This was the winner of the whole TIFF short films program, and was it really that good? Not in my opinion. I mean it was a decent short film that was well put together and everything, but it didn’t tell much of a story. It definitely wanted to tell a story, but it wanted to be meditative and slow moving, while also wanting to stay twenty minutes long. The result is a film that feels like a small segment of something bigger, as though instead of shooting a film on it’s own, they were shooting a little part of a feature. The performances were good, the cinematography was excellent, but the director’s style made it feel like it wanted so badly to be something bigger.
1/2 out of 5
Directed by Dana Berman Duff
Some artsy filmed pages of a catalogue.
UGHHHH. Okay, I thought Against Landscape was a bad short, but at least it actually did something. Catalogue is literally just a bunch of still pages of store catalogues filmed with a 16mm camera. Like all of a sudden filming pictures of furniture on a page is art if you film on 16mm? What? No. I can’t even fathom how stupid Catalogue is, or why someone would sit down and say “hey, you know what’s a great idea for a film? we film a bunch of pictures of furniture, make it black and white, and put no music in whatsoever.” and then they filmed it over a day, edited it for an hour, and submitted it to TIFF for shits and giggles. This is bullshit.
★ ★ ★ ★ out of 5
Directed by Caroline Mailloux
In a small Quebec town, a child has gone missing, police are looking everywhere, but the key to solving the disappearance may be in a little kid’s barnhouse.
When I first read the synopsis of The Barnhouse, I thought “huh, that sounds interesting, I wonder where they’ll go with that. It could be really good” and really good it was. The Barnhouse is an awesome psychological thriller that raises some neat questions about how far we’d go to protect a loved one. The film is packed with twists from start to finish, which makes it an absolute pleasure to be a part of. I don’t want to spoil any of it, but damn it is crazy. The cinematography is great as well, giving the film the perfect look from start to finish. The director Caroline Mailloux shows a whole lot of promise with this short film, I can’t wait to see future projects from her. One thing I would say that The Barnhouse could work on is it’s character development, the characters don’t feel very well thought out, but that may be because of the short runtime. Still, a very good short film that I definitely recommend watching.

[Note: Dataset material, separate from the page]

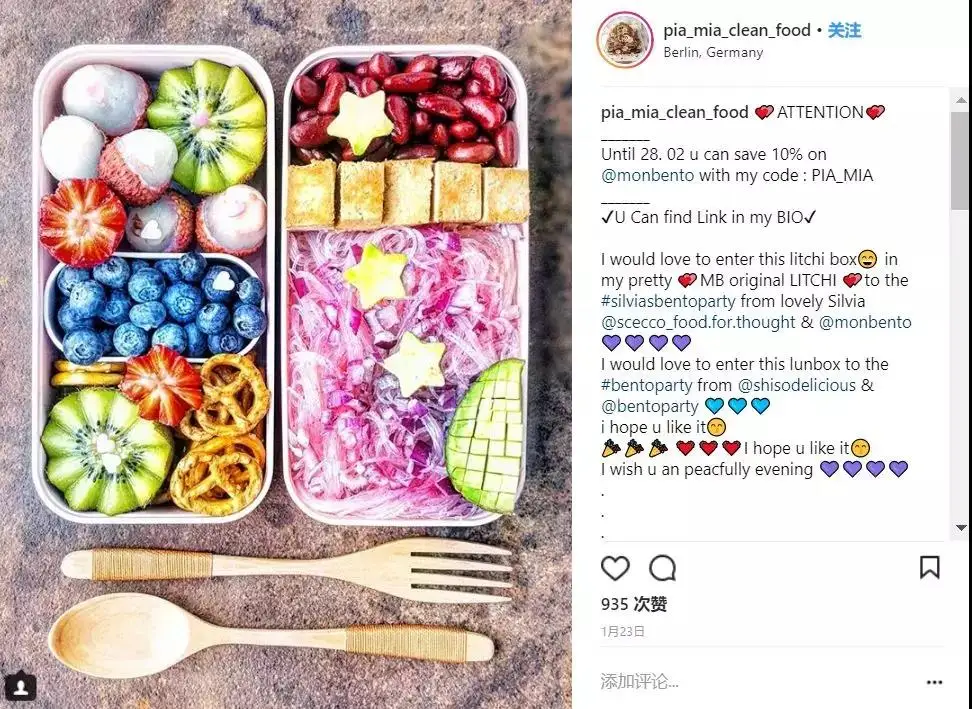The image size is (972, 709).
Task: Follow the account via 关注 link
Action: click(x=844, y=30)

Everything & Everything & Everything
★ ★ ★ ★ ★ out of 5
Directed by Alberto Roldán
Starring Shane Carruth as Morgan
A man’s boring life becomes exciting when a strange blue pyramid that produces doorknobs appears in his apartment.

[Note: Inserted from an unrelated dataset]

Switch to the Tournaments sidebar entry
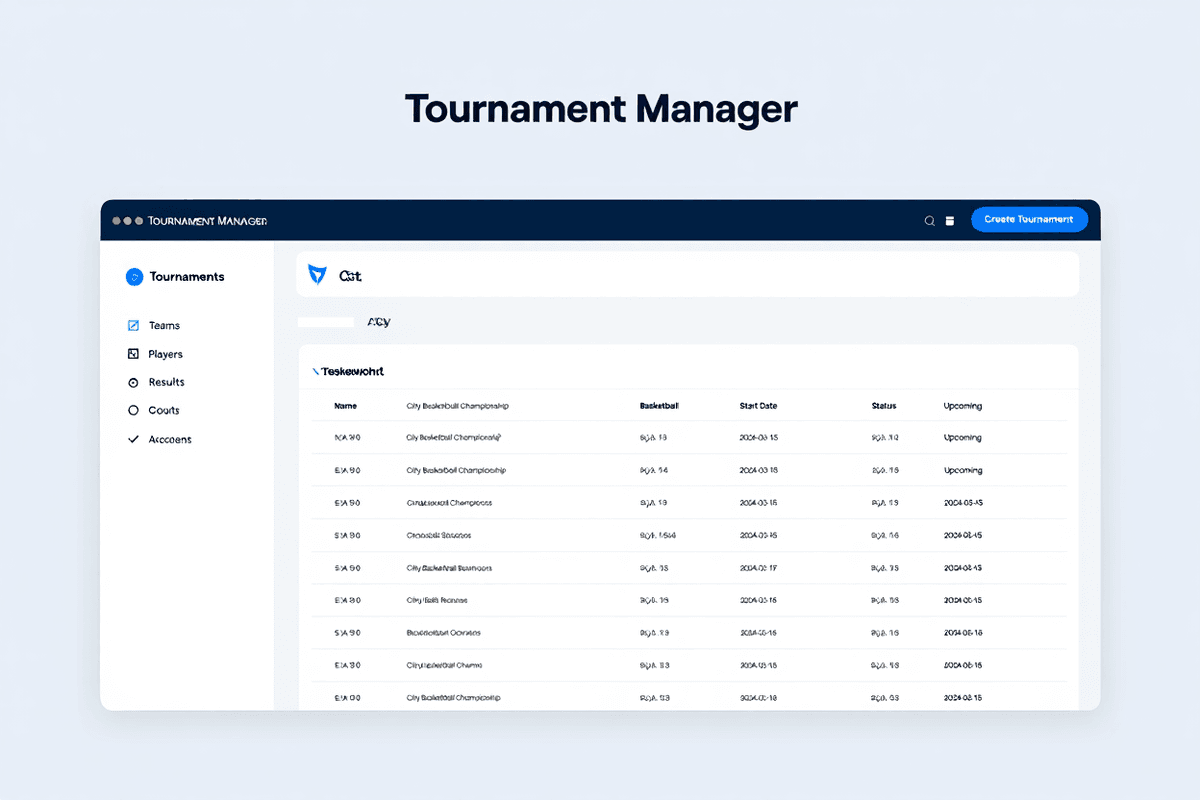 pos(188,276)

Now this was a freaking masterpiece. I don’t even know how it did it, but somehow a short film about doorknob selling businesses and magical blue pyramids is now one of my favorite movies of the year. This short film is beautiful in every way, and brimming with clever ideas and subtle themes. For one, the camerawork is spectacular, it looks better than most movies that have come out recently because of it’s really natural, yet magical feel. The lighting design stays simple, and it relies more on the camera angles than anything. The storyline is incredibly simple, but it’s so original that you know the filmmaker must have been the first person to think of the idea. It’s a metaphor for capitalism using magic and doorknobs. It works incredibly well. Then of course it’s seamlessly edited and really well directed. But my favorite part of the film has to be (yes I know it’s not directed by Shane Carruth simply starring him, but…) the way that, like Primer and Upstream Color, Everything X3 is so layered with themes and ideas that you could watch it over and over and keep finding new things. This will hopefully at least get a best live action short film nod at the Oscars, if not a win, it deserves it. What an incredible film.
★ ★ 1/2 out of 5
Directed by Arlen Konopaki
A man confronts his roommate about a very serious matter.

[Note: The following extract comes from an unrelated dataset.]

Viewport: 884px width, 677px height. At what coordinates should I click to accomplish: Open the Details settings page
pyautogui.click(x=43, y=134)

This short film was ridiculous, that’s really all I can say. Not much happens, it’s mainly just talking heads, and it feels more like a YouTube video that someone put a black and white filter on to make it “art” and put it in TIFF. That said, Last Night was hilarious and downright shocking. If there was a line, the makers of this film crossed it, which is perfect for the short itself, but left me kind of thinking “holy shit, did I really just watch that?” And I have a high tolerance for gross out humor. Really, all together Last Night is funny, that’s all, it may think it’s a piece of art judging by it’s place at TIFF instead of on someone’s YouTube channel, but really, it is just funny. Not much more.